Die vierspurige Hochstraße ist Teil des innerstädtischen City-Rings und verbindet die Berliner Allee mit der Hamburger Allee. Während Autofahrer auf ihr den Verkehrsknotenpunkt zwischen dem Raschplatz hinterm Hauptbahnhof von Hannover und dem Weißekreuzplatz an der Lister Meile einfach "überfliegen", können Fußgänger die Wartezeit bis zur nächsten Grünphase mit dem Anblick eines Kunstwerkes direkt unter ihr überbrücken.

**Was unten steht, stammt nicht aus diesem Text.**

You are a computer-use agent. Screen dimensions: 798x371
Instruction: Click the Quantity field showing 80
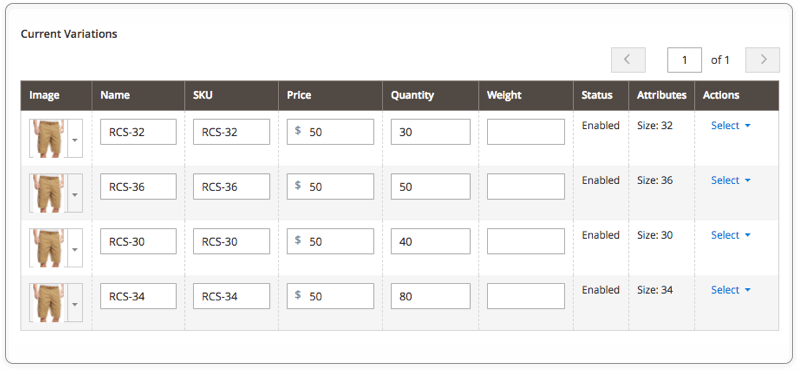[431, 296]
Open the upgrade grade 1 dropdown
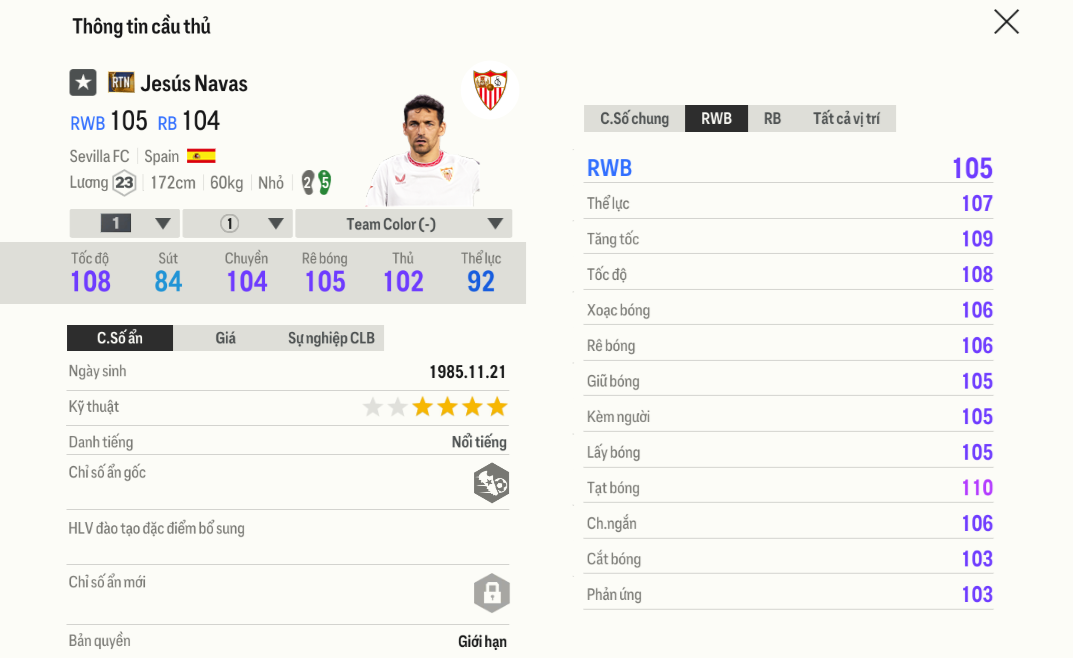Image resolution: width=1073 pixels, height=658 pixels. click(125, 224)
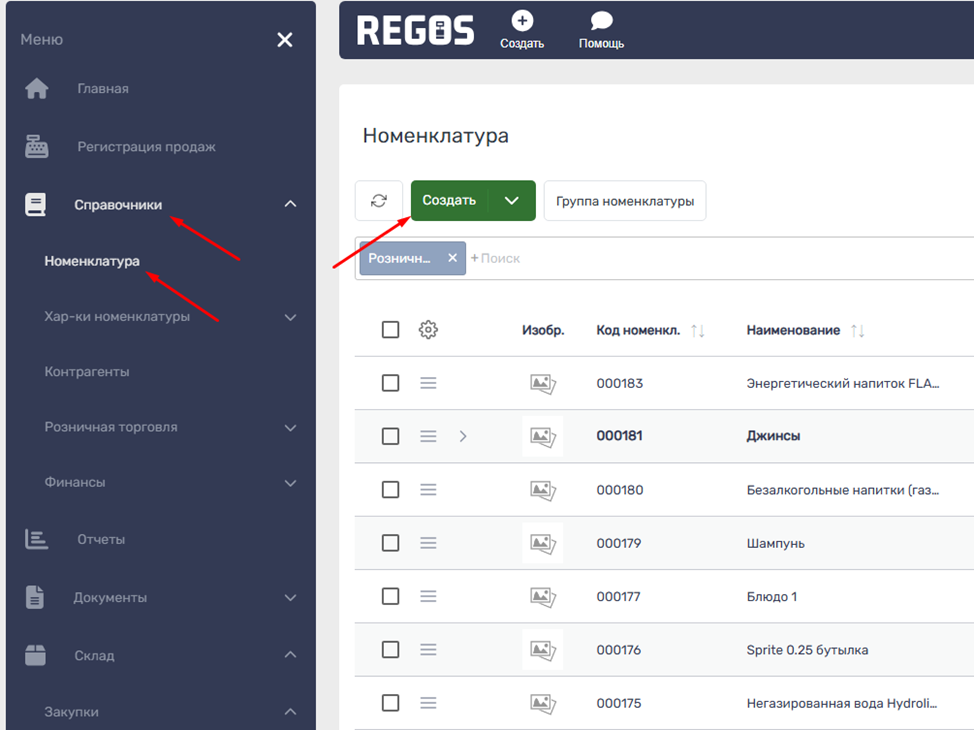Image resolution: width=974 pixels, height=730 pixels.
Task: Go to Регистрация продаж menu item
Action: pos(146,147)
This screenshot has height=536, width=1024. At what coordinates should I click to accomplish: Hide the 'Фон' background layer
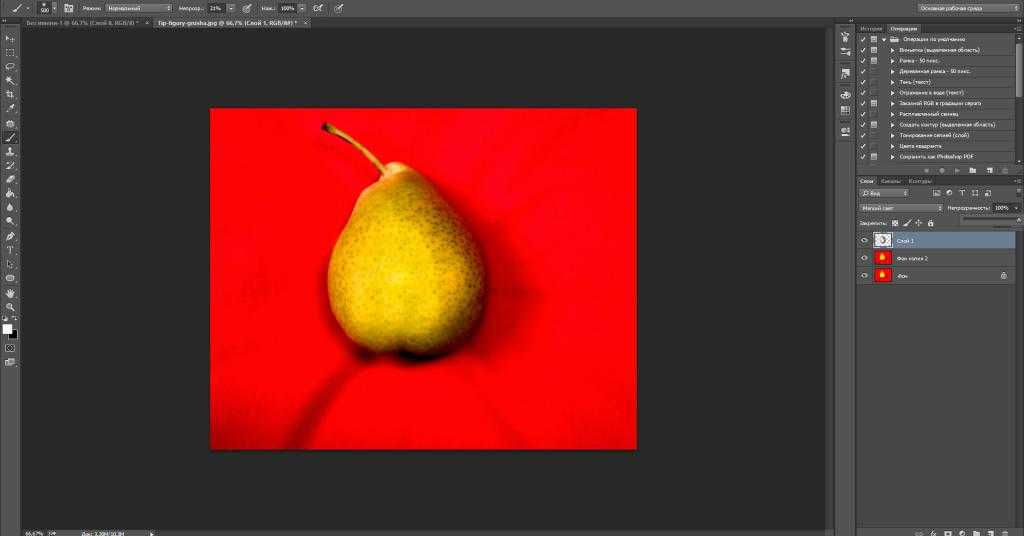point(864,275)
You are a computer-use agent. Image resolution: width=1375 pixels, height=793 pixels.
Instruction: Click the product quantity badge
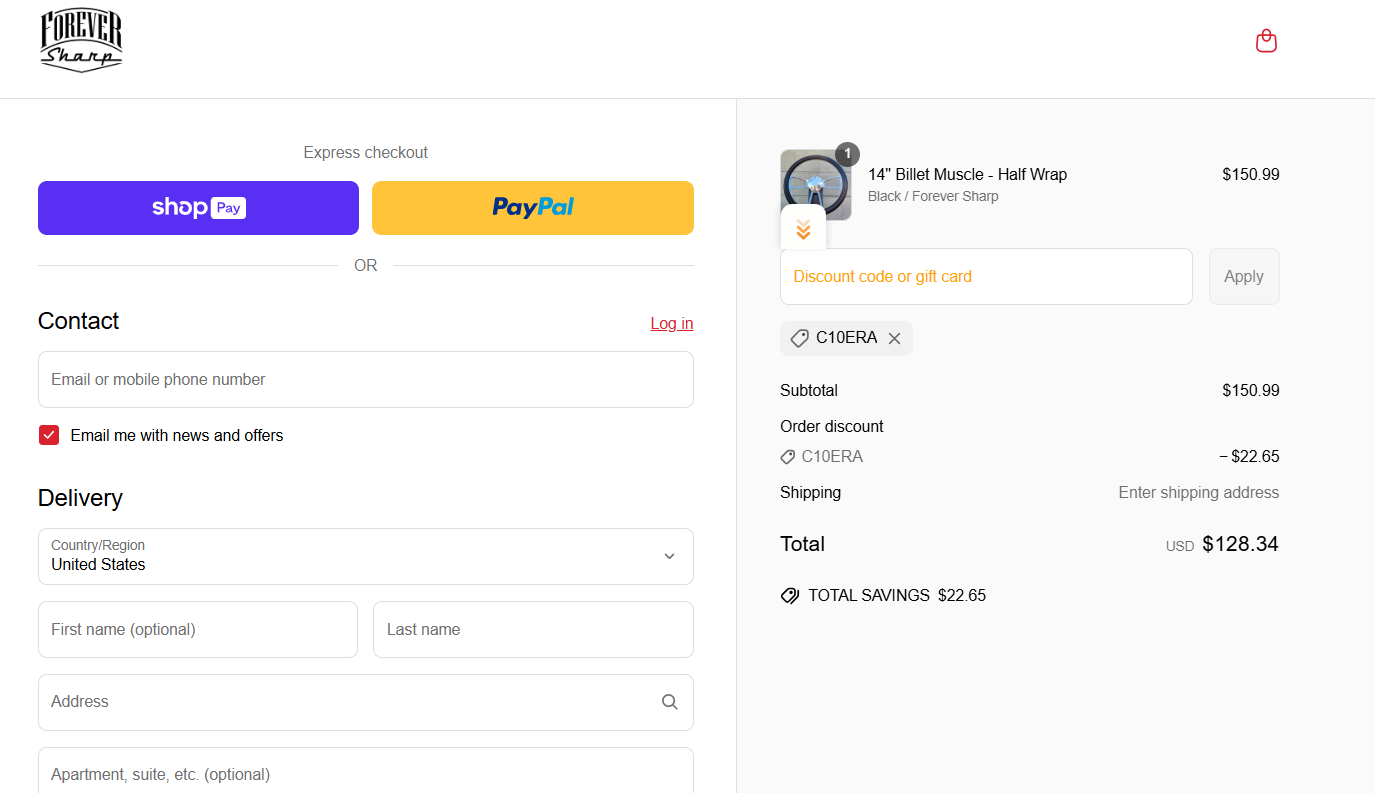847,154
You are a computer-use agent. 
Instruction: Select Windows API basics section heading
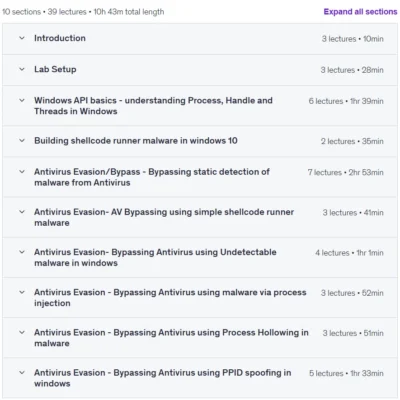153,106
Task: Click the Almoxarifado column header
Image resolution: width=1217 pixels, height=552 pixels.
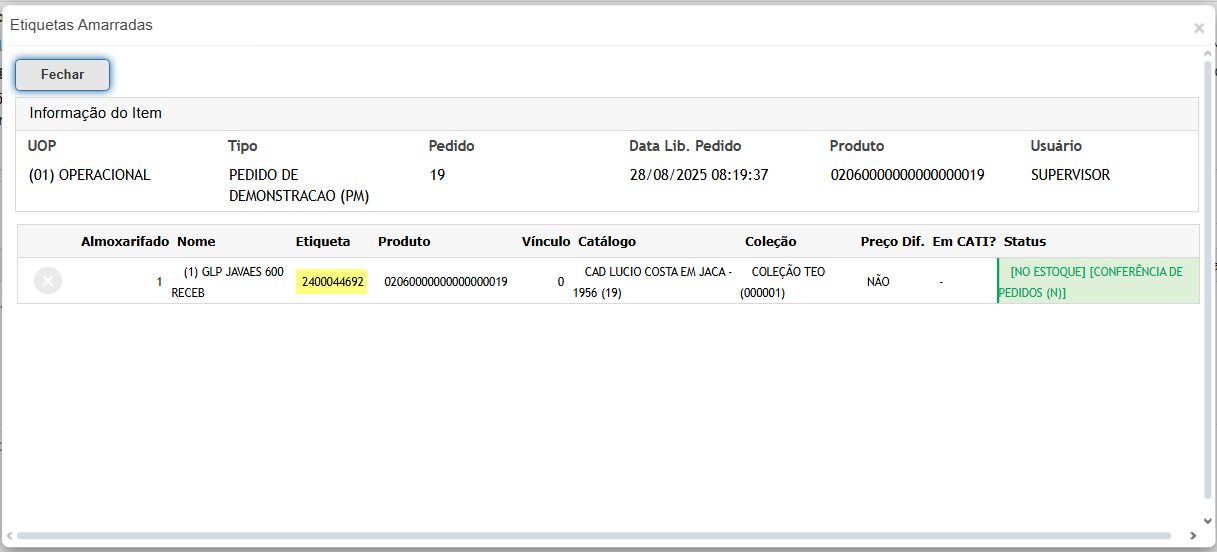Action: point(125,242)
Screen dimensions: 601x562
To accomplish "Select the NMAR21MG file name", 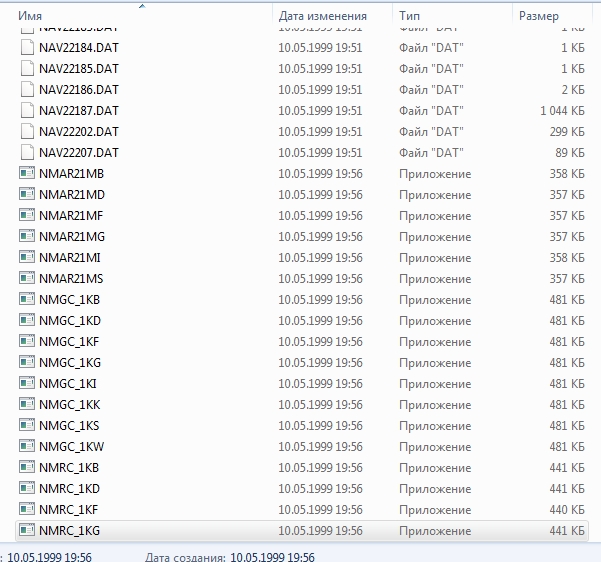I will pos(72,237).
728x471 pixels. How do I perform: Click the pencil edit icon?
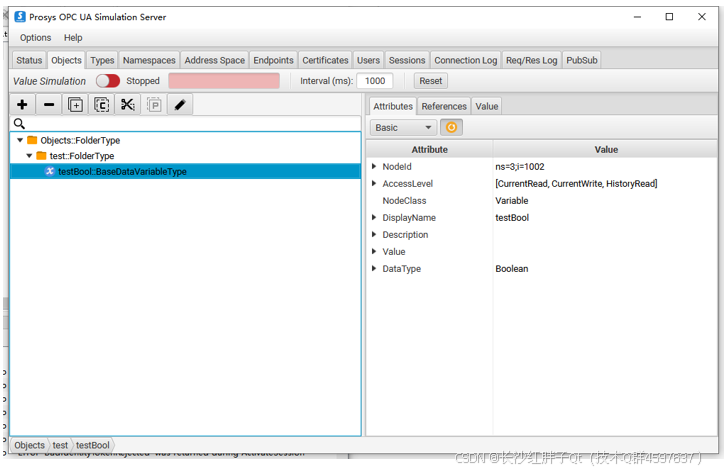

Die Brücke, die Autos trägt und hält
Die Hochstraße am Raschplatz gehört zum neuen Straßensystem, das nach dem Zweiten Weltkrieg in der City von Hannover entstanden ist. Die schweren Luftangriffe im Oktober 1943 haben nicht nur große Teile der niedersächsischen Landeshauptstadt in Schutt und Asche gelegt, auch die Straßen im Stadtzentrum wurden dabei empfindlich getroffen. Die Stadtmodelle in der Kuppelhalle des Neuen Rathauses von Hannover zeigen sehr anschaulich das gesamte Ausmaß der Zerstörungen. Federführend für den Wiederaufbau in den 1950er Jahren war der damalige Stadtbaurat Rudolf Hillebrecht, der Hannovers Straßennetz nach dem Konzept einer autogerechten Stadt neu angelegt hat. Kernstück dieses modernen Verkehrskonzeptes waren mehrspurige Straßen, die Autos um den Stadtkern herum leiten sollten – genauer: ein Cityring mit einem breiten Mittelstreifen, auf dem dann später Hochstraßen wie in Chicago, Los Angeles oder New York gebaut werden könnten. Tatsächlich ist die 1969 fertig gestellte und am 30. Juli 1970 für den Verkehr freigebene Raschplatzhochstraße zwischen dem westlichen Teil der Oststadt mit dem Gerichtsviertel und dem Stadtteil Mitte mit dem Hauptbahnhof und dem 141 Meter hohen VW-Tower ist das einzige Teilstück, das nach den einst zukunftsweisenden Planungen von Rudolf Hillebrecht gebaut wurde. Die ehemalige eiserne Hochstraße am Aegi wurde 1970 lediglich als Provisorium für die Zeit des U-Bahn-Baus errichtet und 1998 wieder abgerissen.
Abriss oder Sanierung?
Auch die Raschplatzhochstraße stand fast fünf Jahrzehnte nach ihrem Bau kurz vor dem Abriss: ihre Betonkonstruktion und die Fahrbahnen waren mit der Zeit brüchig geworden und das Stahlgerüst hatte Rost angesetzt. Da aber das Land Niedersachsen die rund 13 Millionen Euro für ihre Demontage nicht beisteuern wollte, ließ die Stadt Hannover das 410 Meter lange Bauwerk von 2014 bis 2015 für 3,5 Millionen Euro von Grund auf sanieren – samt frisch geteerten Fahrbahnen und einem neuen Geländer, dass der Hochstraße auf ganzer Länge nun einen eleganten Schwung verleiht.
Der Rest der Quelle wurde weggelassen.